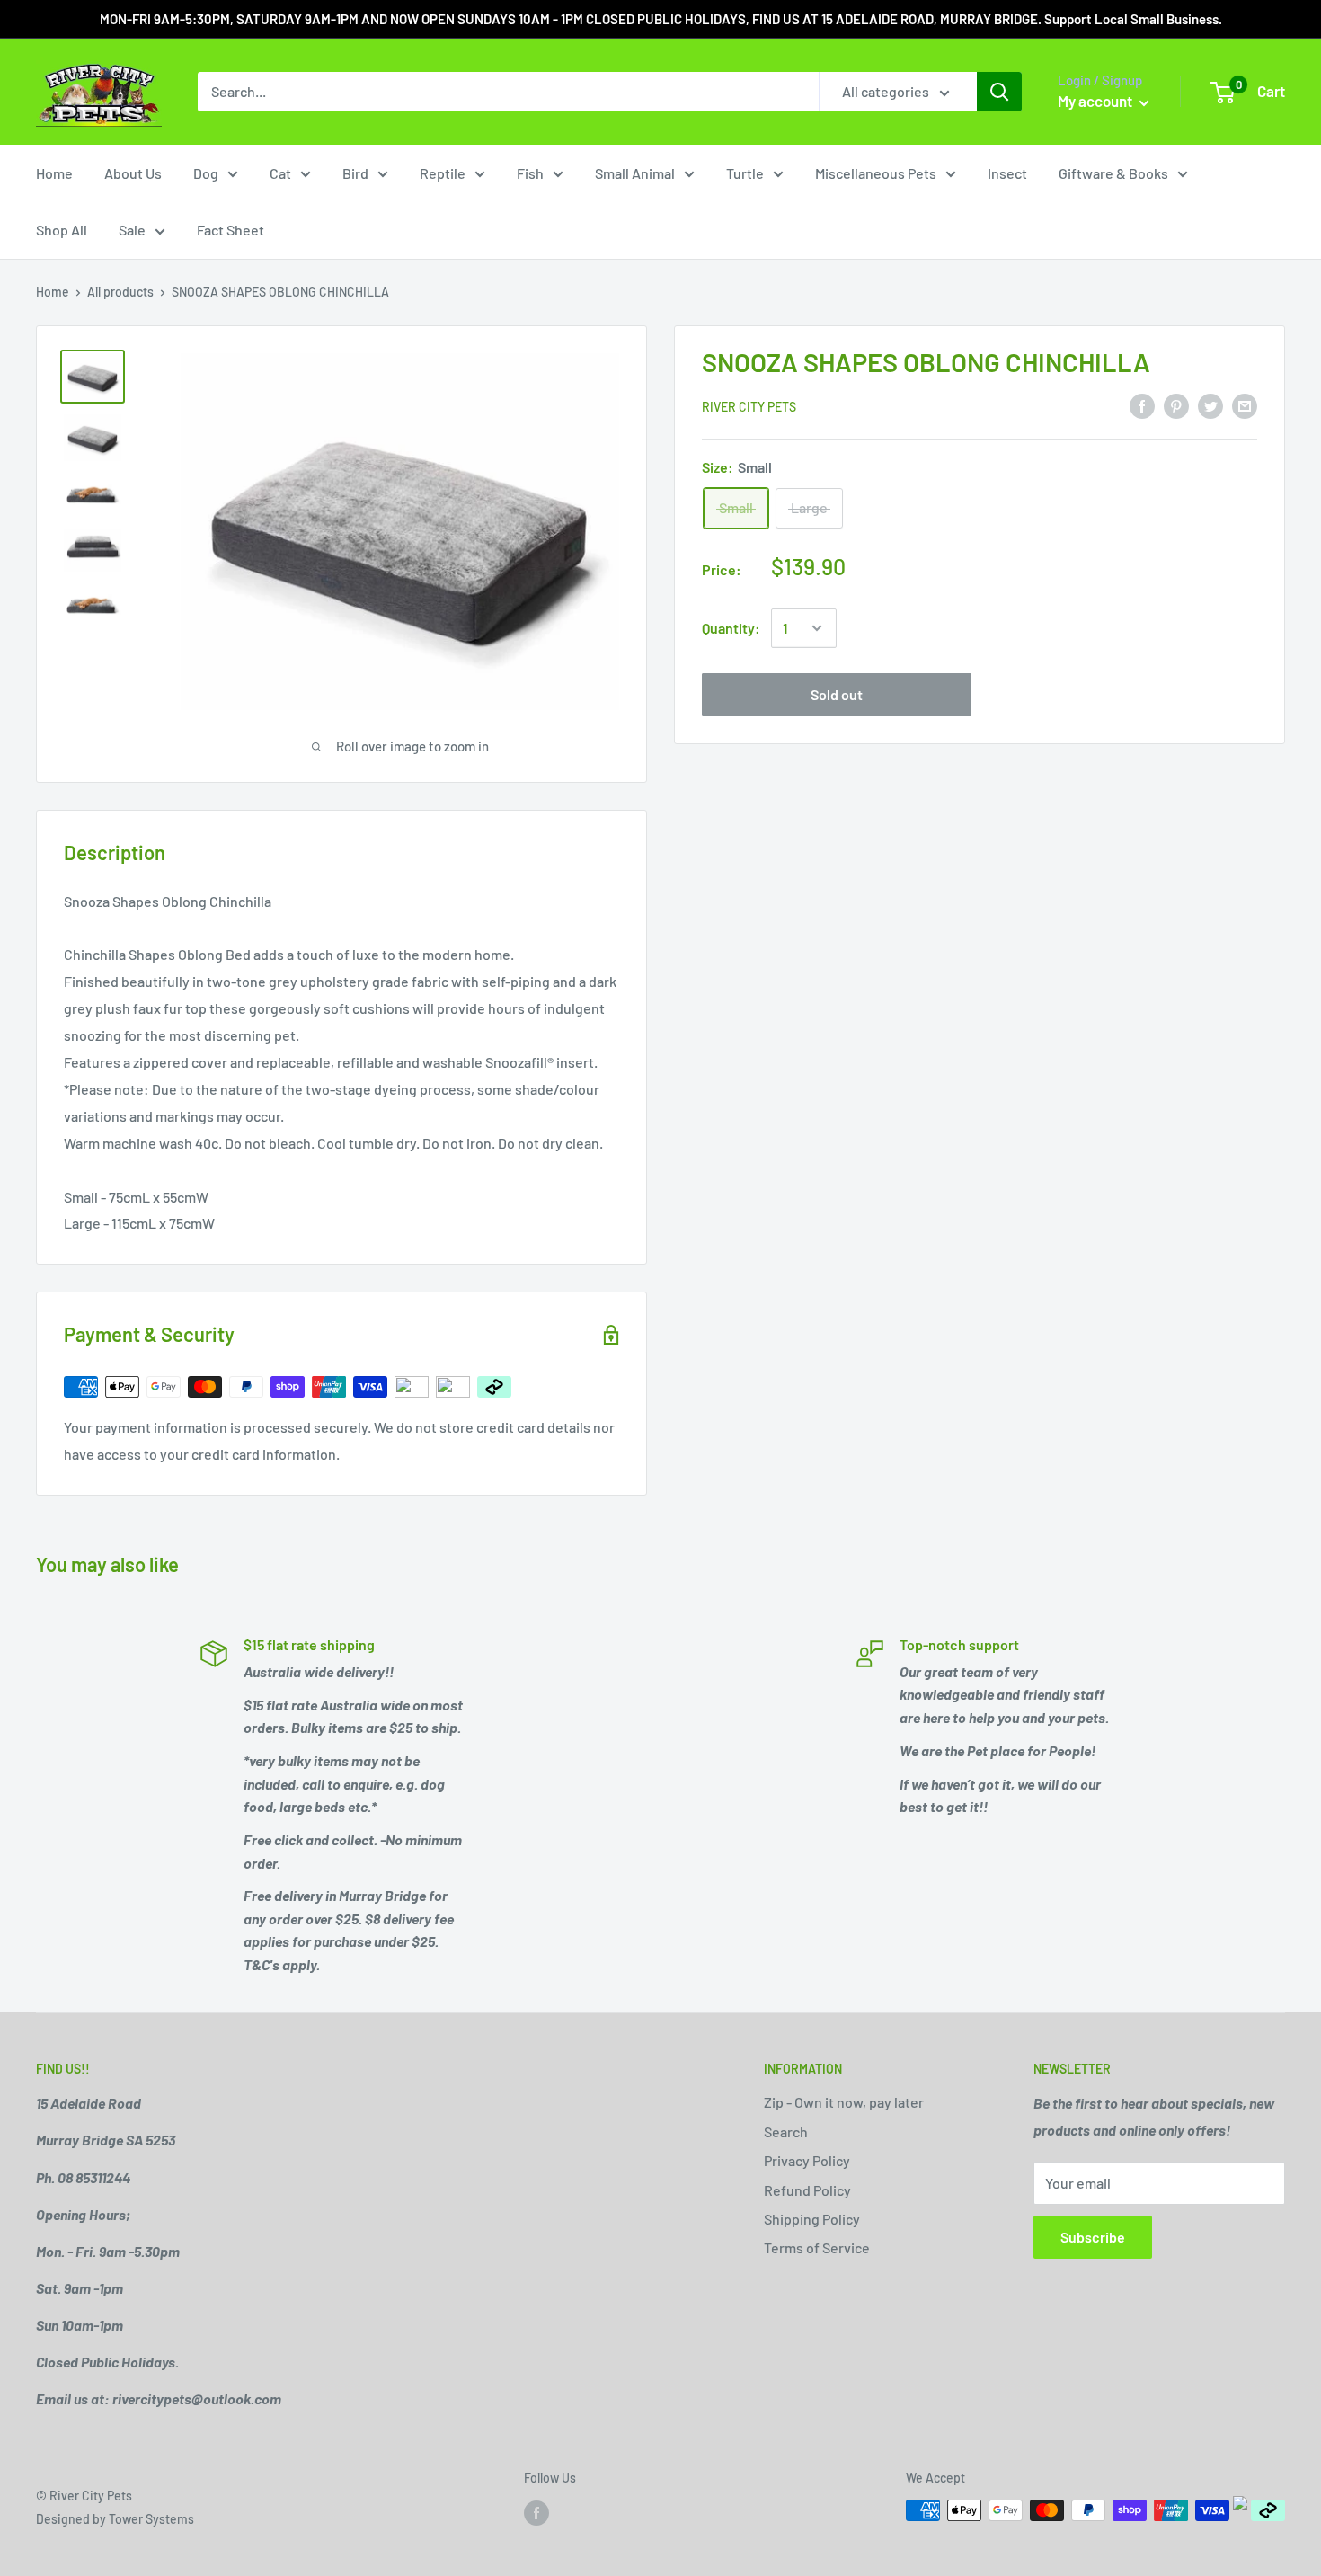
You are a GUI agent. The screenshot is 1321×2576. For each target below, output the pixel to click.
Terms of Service (817, 2247)
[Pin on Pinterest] (1176, 405)
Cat (280, 173)
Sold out (837, 694)
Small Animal (635, 173)
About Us (133, 173)
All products (120, 291)
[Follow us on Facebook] (536, 2512)
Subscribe (1092, 2236)
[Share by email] (1244, 405)
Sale (132, 229)
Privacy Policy (807, 2160)
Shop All (61, 229)
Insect (1007, 173)
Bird (355, 173)
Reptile (442, 173)
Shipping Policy (812, 2218)
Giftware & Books (1113, 173)
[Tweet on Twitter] (1210, 405)
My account (1096, 101)
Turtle (745, 173)
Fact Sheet (230, 229)
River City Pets (749, 406)
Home (54, 173)
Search (786, 2131)
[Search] (999, 91)
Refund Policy (807, 2189)
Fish (530, 173)
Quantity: (731, 627)
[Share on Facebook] (1142, 405)
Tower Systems (151, 2519)
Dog (205, 173)
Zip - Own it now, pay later (844, 2101)
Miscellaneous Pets (875, 173)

◇ ◇ ◇

## [WORK TO COMPLETE]
The lines above starting at the one that contains "Insect (1007, 173)" and ending at the one that contains "Quantity: (731, 627)" must be transcribed exactly, and no other lines may appear.

## [TASK RESULT]
Insect (1007, 173)
Bird (355, 173)
Reptile (442, 173)
Shipping Policy (812, 2218)
Giftware & Books (1113, 173)
[Tweet on Twitter] (1210, 405)
My account (1096, 101)
Turtle (745, 173)
Fact Sheet (230, 229)
River City Pets (749, 406)
Home (54, 173)
Search (786, 2131)
[Search] (999, 91)
Refund Policy (807, 2189)
Fish (530, 173)
Quantity: (731, 627)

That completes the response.